ところが、HFpEFは、高齢者に多く、心不全の症状・徴候が非特異的で診断が容易ではありません。2016年にヨーロッパ心臓病学会(ESC)は、HFpEFの診断基準を発表しました。⑴労作時呼吸困難などの心不全の症状、徴候がある。⑵左室駆出率が50%以上。⑶血液検査でナトリウム利尿ペプチド値が上昇(BNP>35pg/㎖、若しくはNT-proBNP>125pg/㎖)。⑷心臓の構造的変化を心エコーで認める(左室肥大か左房拡大、左室拡張機能障害)。この基準では、特に拡張機能の評価の項目・指標の正常/異常の境界が曖昧です。
そこで2019年にはESCは、複数の指標を点数化した更に詳細なHFpEF診断手順を発表しました。Step1:心不全症状+心電図+胸部単純写真+ナトリウム利尿ペプチド測定+標準的心エコーでスクリーニングを行う。HFpEFが疑われるとStep2:更に詳しい心エコー検査での指標とナトリウム利尿ペプチド値で点数化(HFA-PEFFスコア)する(組織ドプラー法での僧帽弁輪部運動の拡張早期の速度、左室重量係数、左房容積係数、三尖弁さんせんべん逆流速度、相対的壁厚、左室長軸方向ストレイン値を測定・計算する)。HFA-PEFFスコア≧5点で診断確定、HFA-PEFFスコア2~4点→Step3へ。Step3:心エコーでの運動負荷拡張機能検査を行う。心臓カテーテル検査で左室拡張末期圧か肺動脈楔入圧の上昇を確認する。Step4:HFpEFの原因疾患を調べる(心臓MRI検査・心筋生検・心筋シンチグラム・遺伝子検査・その他の特殊検査)。心エコー検査は、原則的に再現性が乏しく、検査者が異なれば検査値もばらつき精度も落ちる可能性があり、心エコー検査での多数の指標を用いる事は、グレーゾーンでの診断では、精度に問題が出てきます。

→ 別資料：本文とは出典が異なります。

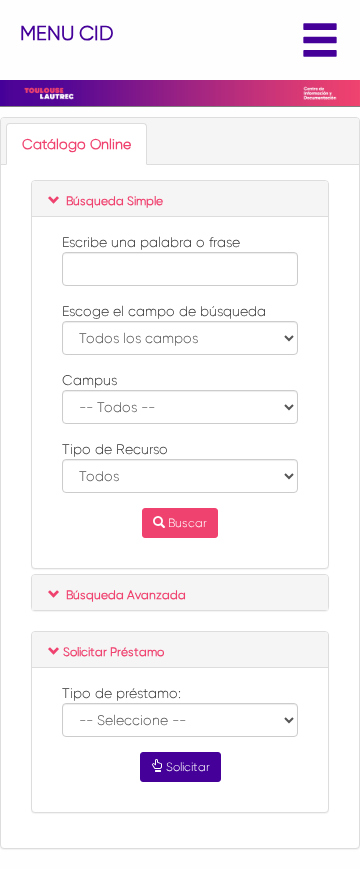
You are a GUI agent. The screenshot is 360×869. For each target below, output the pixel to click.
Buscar (186, 523)
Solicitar (186, 767)
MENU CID (67, 33)
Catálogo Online (76, 144)
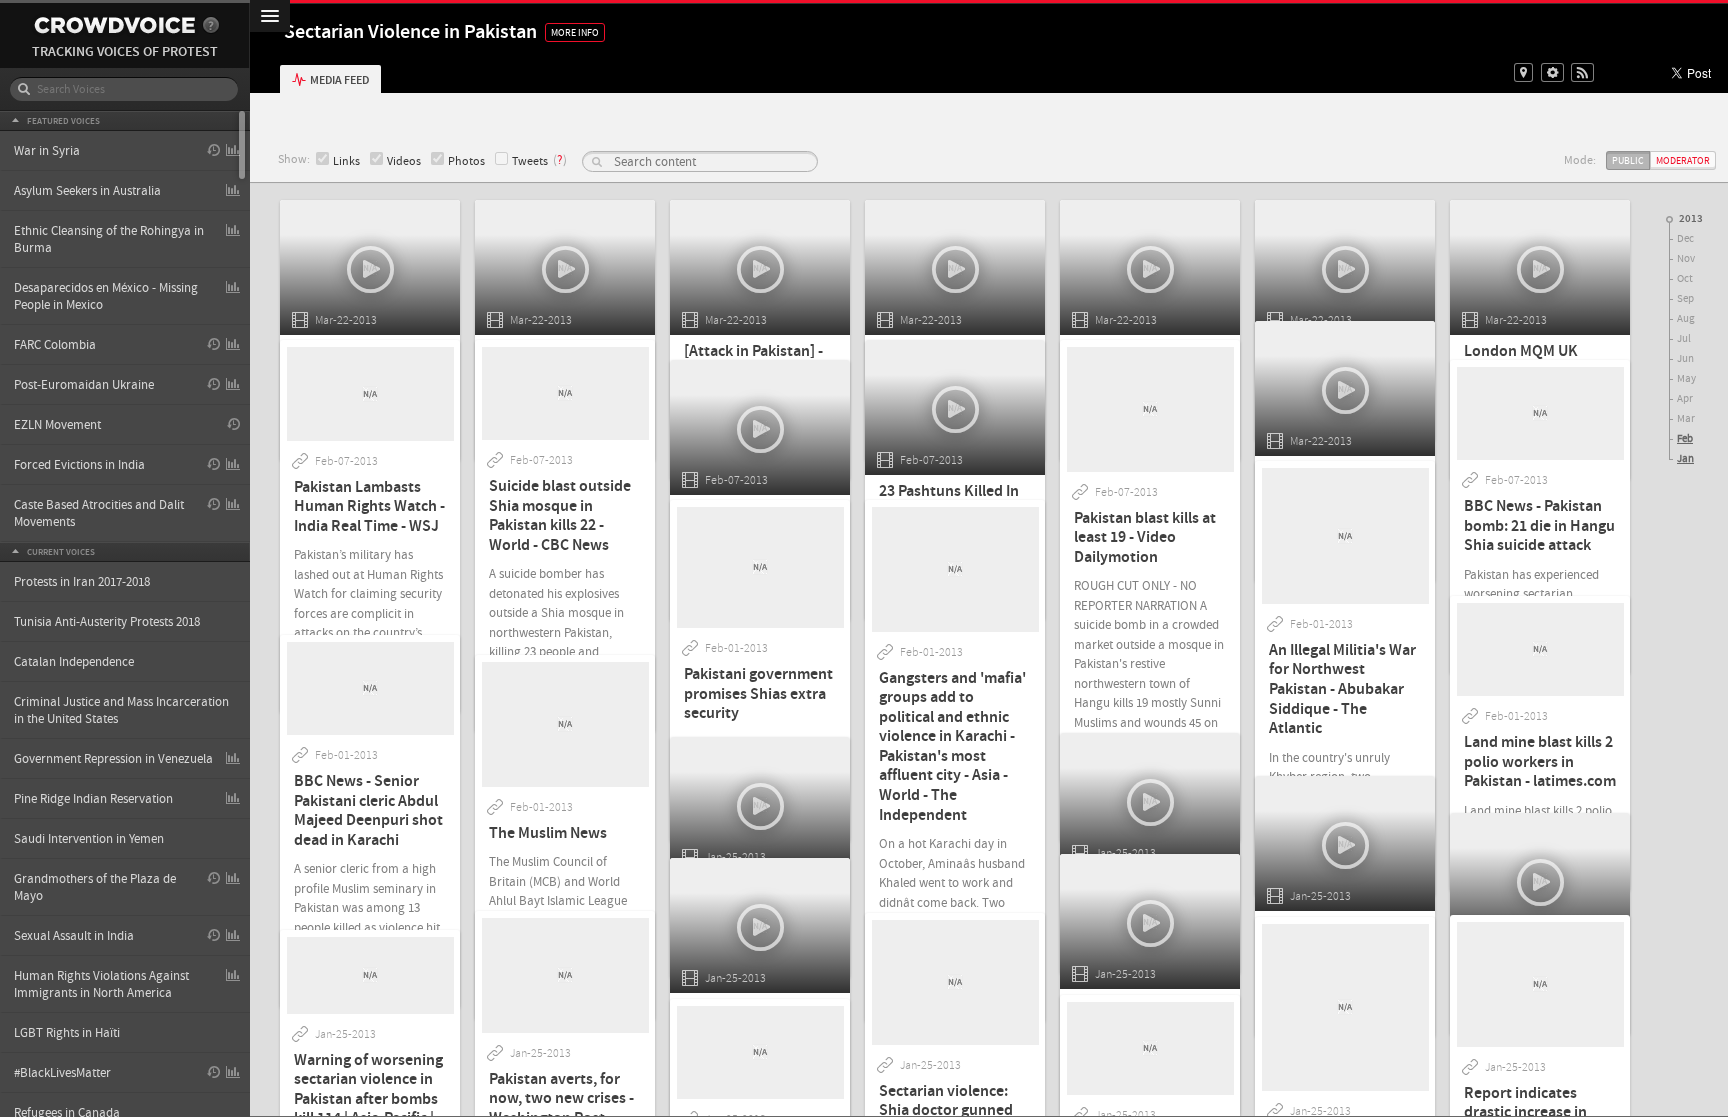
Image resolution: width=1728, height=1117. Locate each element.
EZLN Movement (57, 425)
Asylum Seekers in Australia (87, 191)
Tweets (530, 161)
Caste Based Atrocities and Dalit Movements (99, 513)
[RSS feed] (1582, 72)
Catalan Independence (74, 662)
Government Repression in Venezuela (113, 759)
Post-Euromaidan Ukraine (84, 385)
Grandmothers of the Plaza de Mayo (95, 887)
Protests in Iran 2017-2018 (82, 582)
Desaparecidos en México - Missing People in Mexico (106, 296)
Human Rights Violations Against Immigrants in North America (101, 984)
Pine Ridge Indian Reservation (93, 799)
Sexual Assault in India (74, 936)
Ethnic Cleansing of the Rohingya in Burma (109, 239)
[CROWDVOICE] (114, 25)
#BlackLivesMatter (62, 1073)
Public (1628, 160)
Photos (466, 161)
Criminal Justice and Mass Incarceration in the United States (121, 710)
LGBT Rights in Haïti (67, 1033)
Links (346, 161)
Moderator (1683, 160)
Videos (404, 161)
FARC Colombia (55, 345)
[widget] (1552, 72)
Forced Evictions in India (79, 465)
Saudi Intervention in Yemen (89, 839)
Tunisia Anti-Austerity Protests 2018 (107, 622)
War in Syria (47, 151)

2018年、メイヨークリニックからHFpEFの診断の簡便な点数化システムが提唱されました(H2FPEFスコア)。肥満:BMI>30㎏/㎡で2点、高血圧:2種類以上の降圧剤の服用で1点、発作性若しくは持続性の心房細動がある:3点、肺高血圧:収縮期肺動脈圧>35mmHg(心エコーで測定) で1点、高齢:60歳以上で1点、左室充満圧の上昇:E/e’>9(心エコーのドップラー法で算出)で1点の合計9点の内、H2FPEFスコア6点以上でHFpEFの可能性が非常に高いと診断されます。
HFpEFの治療には、エンパグリフロジン・ダパグリフロジンの2種類のSGLT2阻害剤が現在使用可能です。前記の診断基準・手順は、治療の第一歩の一助になるでしょう。